Post by vorpal blade »

Thank you for re-reading my question, Black Sheep. I guess I didn’t phrase it very well. I thought your comments about sexual orientation and gender identity were very well thought out. I completely agree with you. He does have a lot of gay stereotypes.

If I may be personal for a little while I’d like to give you the background for my asking about this. Many years ago I did a study of the life histories of gay people. When I can I like to ask gay people about their life histories. What I find, over and over again, is a story just like the person who asked this question. Typically they start out feeling lonely, unhappy, isolated, and afraid because they don’t seem to fit in with everyone else. They are taught gender stereotypes which do not apply to them. They try to repress any trait or characteristic that is typically associated with the opposite gender. To me the things the questioner gives as evidence of homosexuality have nothing to do with homosexuality.

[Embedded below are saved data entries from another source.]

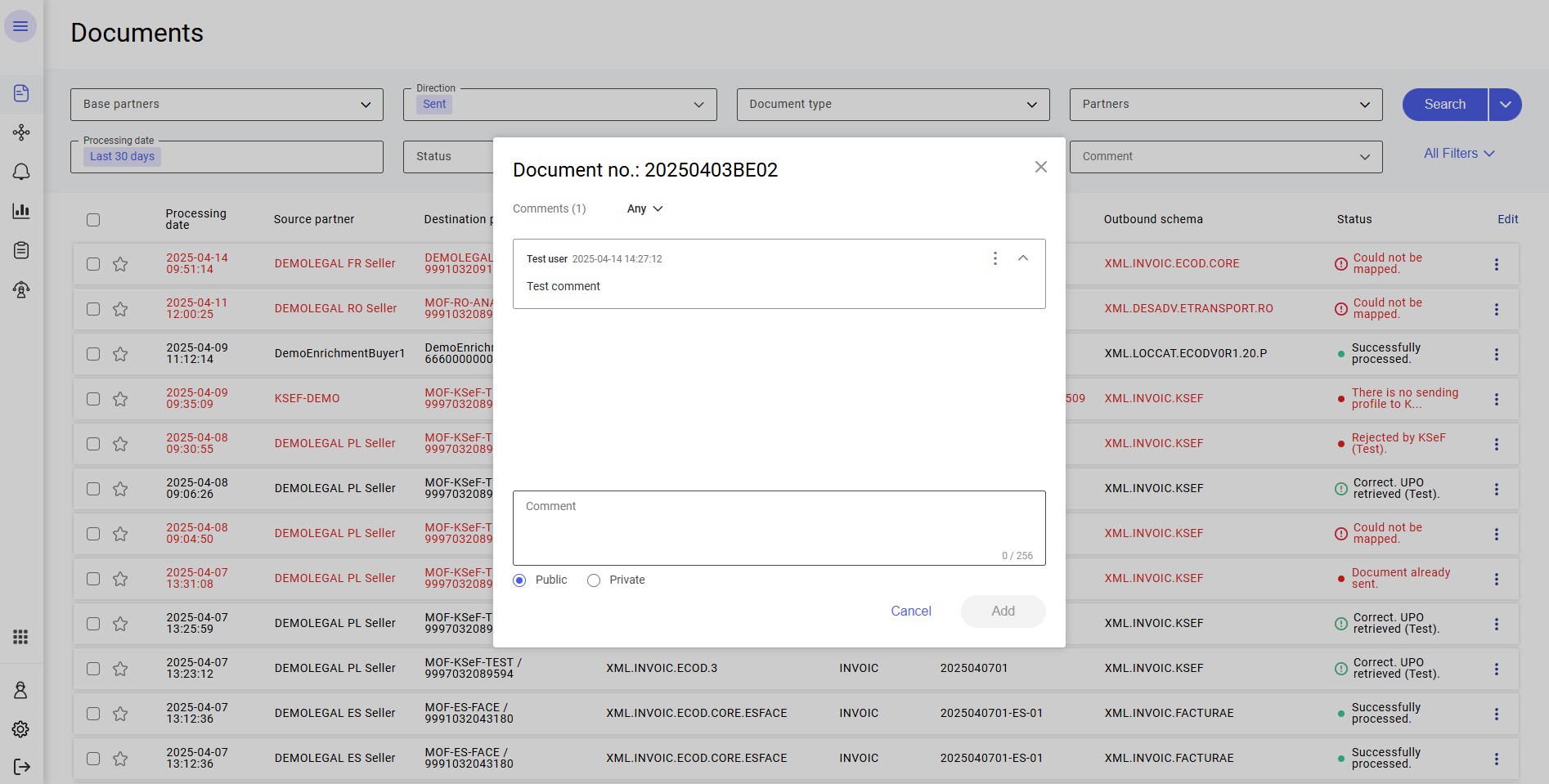This screenshot has width=1549, height=784.
Task: Open row actions menu for DEMOLEGAL RO Seller
Action: pyautogui.click(x=1496, y=309)

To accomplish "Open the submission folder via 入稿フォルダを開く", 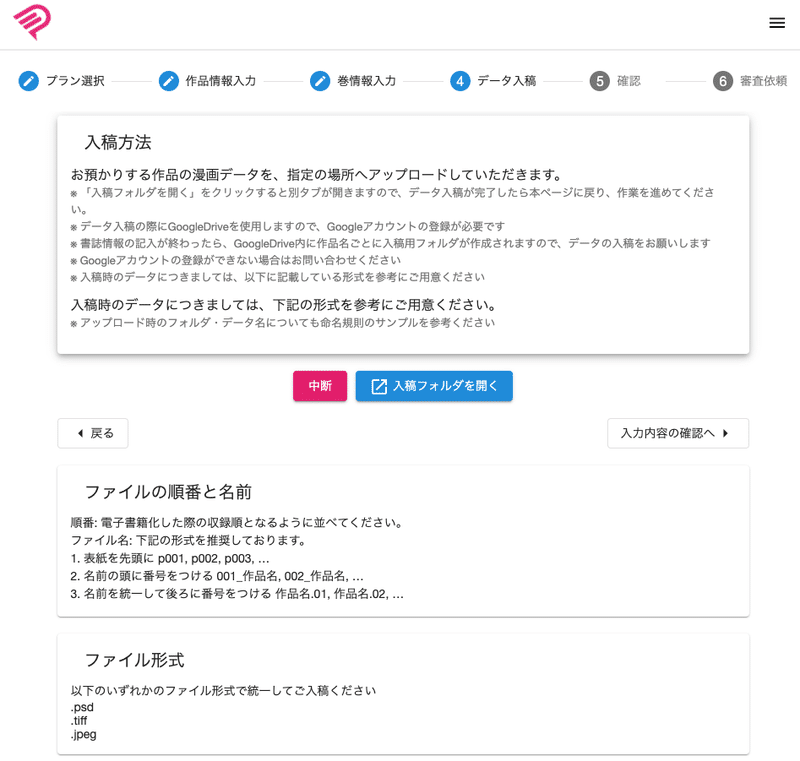I will [x=433, y=386].
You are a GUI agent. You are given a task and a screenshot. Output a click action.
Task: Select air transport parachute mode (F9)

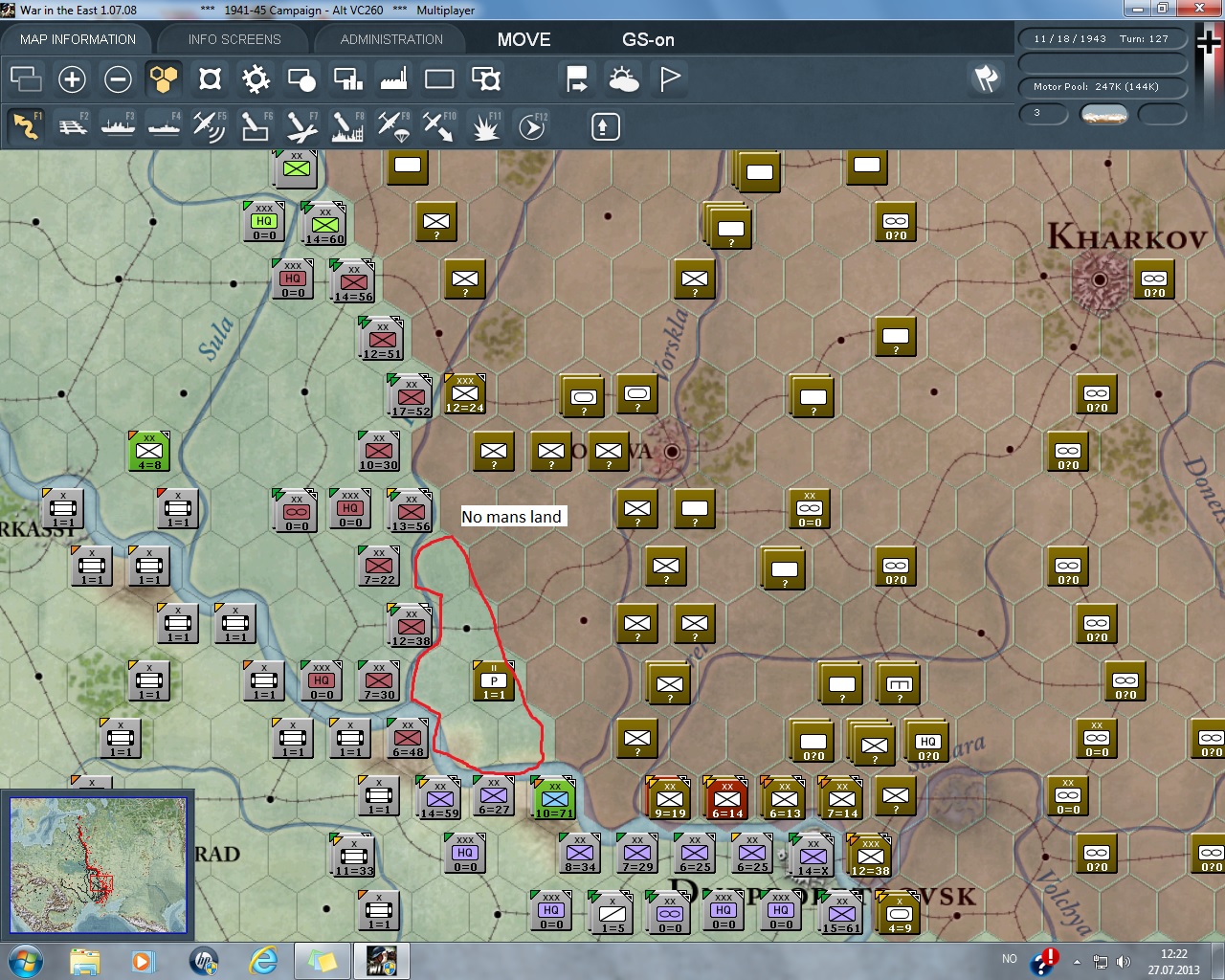click(392, 126)
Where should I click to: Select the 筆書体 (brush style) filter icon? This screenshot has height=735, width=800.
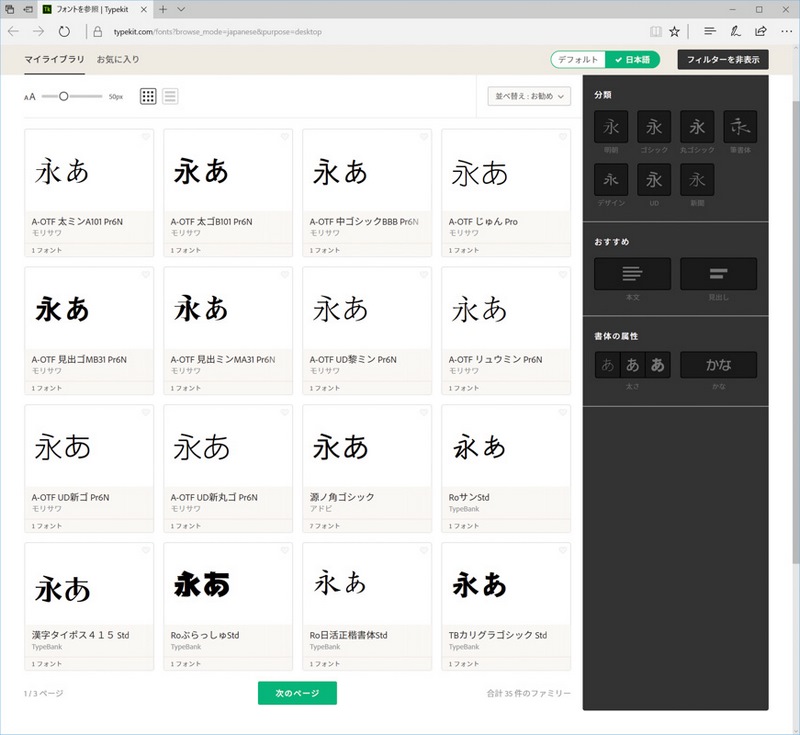(x=740, y=126)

Constant self doubt in the pressure cooker of repressed fear, unhappiness, isolation, and misunderstanding can do all kinds of things to a person. My heart goes out to guys like that. It is terribly hard on a person to feel so disconnected with society. It can be very rough on a vulnerable child to grow up like that. It’s even rough for grownups. Like him I would ask “How do I get other people to realize that it’s ok for guys to be less masculine than average or for girls to be less feminine?”

What I wish I had done was to look for people like the questioner and helped them feel that they weren’t so different after all, and the differences they have just make them unique and wonderful. Perhaps I would not even have had to search for such people, just be more out-spoken about myself. “You like pink? So do I. Aren’t chick flicks fun? Hey, lots of guys love musicals and dancing, including me. You like fashion? Obviously I have no fashion sense, but I think it is really cool that you do.” The person who asked the question has many more things in common with me than differences, if there are any differences. I do like to play sports, but seldom watch it, and I have no interest in following professional sports. That’s just me; it says nothing about the group I “belong” to.

From my observations and studies I have found that what happens after the isolation and furtive self-evaluation is that the person eventually finds the gay community, or maybe the trans-gender community. There he feels that he has found complete acceptance for who he really is inside. His sense of belonging leads him to accept the lifestyle of the community he has found, as his own community.

What I cannot help but wonder is what path might the person have taken had I intercepted him early in his life? How would his life have been different had I shown compassion, understanding, acceptance, and above all shown him that he was really just like guys like me? How much happier could he have been? How might his quest for self-identity have come to a different destination?